Was erwartest du von der neuen Regierung und der Präsidentschaft Joe Bidens?
Der Ausgang der Wahl war knapper als es jemandem mit demokratischen
Vorstellungen lieb sein kann. Es gibt viele Probleme, die sich nicht
einfach durch die Wahl Bidens lösen lassen. Trump wird weiterhin eine
große Gefolgschaft haben. Die Republikaner*innen benehmen sich noch
genauso ungeniert und folgen dem von Trump vorgegebenen Pfad. Ich bin
voller Hoffnung, aber ich bin auch Realist. Im Moment sieht es so aus,
als ob wir weiterhin ein divided government haben, das heißt die Mehrheit im Kongress entspricht nicht der Parteizugehörigkeit des Präsidenten.
Dies wird auch dem zukünftigen Präsidenten die Gesetzgebung erschweren.
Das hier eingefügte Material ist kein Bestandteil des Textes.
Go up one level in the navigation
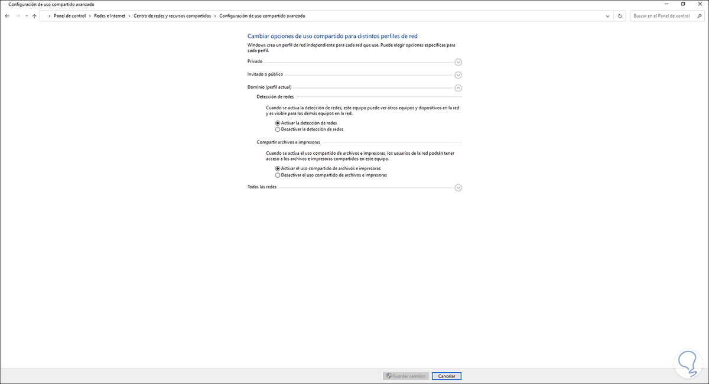coord(34,16)
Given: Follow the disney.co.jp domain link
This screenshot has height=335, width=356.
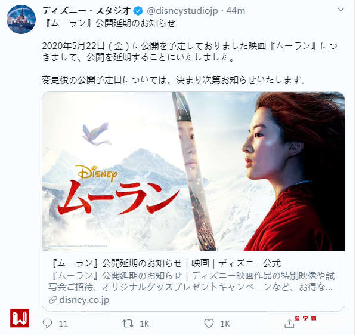Looking at the screenshot, I should (x=84, y=300).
Die von der weit rechts stehenden Basis beeinflussten Republikaner*innen
bemühen sich nach Kräften, das System zu zerstören und ihre Macht zu
konsolidieren. Sollte Mitch McConnell nach den Stichwahlen in Georgia am
5. Januar 2021 immer noch Mehrheitsführer im Senat sein, wird es meiner
Meinung nach für Biden sehr schwierig werden, die strukturellen Schäden
rückgängig zu machen, die den demokratischen Institutionen nicht nur
durch Trump, sondern der Demokratie an sich zugefügt wurden. Ich glaube,
dass Biden mittels Präsidentenverfügungen in der Lage sein wird, die
schlimmsten von Trump angeordneten Maßnahmen aus der Welt zu schaffen.
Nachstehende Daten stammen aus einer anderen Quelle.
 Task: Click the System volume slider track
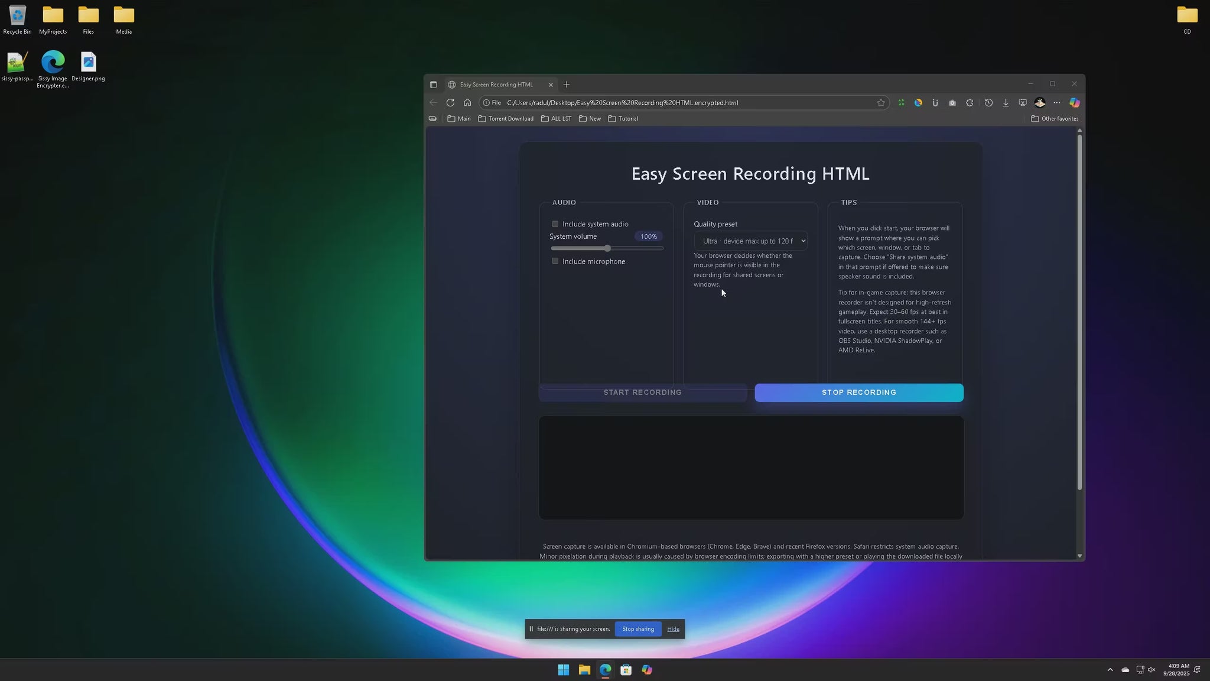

Aber gegen die antidemokratischen Gegenwinde wird einiges an harter
Arbeit zu leisten sein.
Wie kam es dazu, dass du regelmäßig Fotografien auf einer digitalen Plattform wie Instagram postest?
Kunst, die bei einem Publikum auf Resonanz trifft, gewinnt dadurch an
Kraft. Es ergibt sich ein fortwährender Dialog mit den Menschen. Es ist
auch ein Dialog der Ideen. Wenn man Kunst macht, muss man sie in einem
öffentlichen Raum vorstellen. Sie braucht ein Publikum,
Veranstaltungsorte, Bücher oder Wände. Das Internet ist ein zusätzlicher
Raum, an dem man Ideen ausarbeiten kann. Wegen seiner Unmittelbarkeit
ist es ein wunderbarer Ort für den fortdauernden Austausch über
zeitgenössische Themen.
Du hast eine Kunstakademie besucht, bevor du die Fotografie für dich entdeckt hast.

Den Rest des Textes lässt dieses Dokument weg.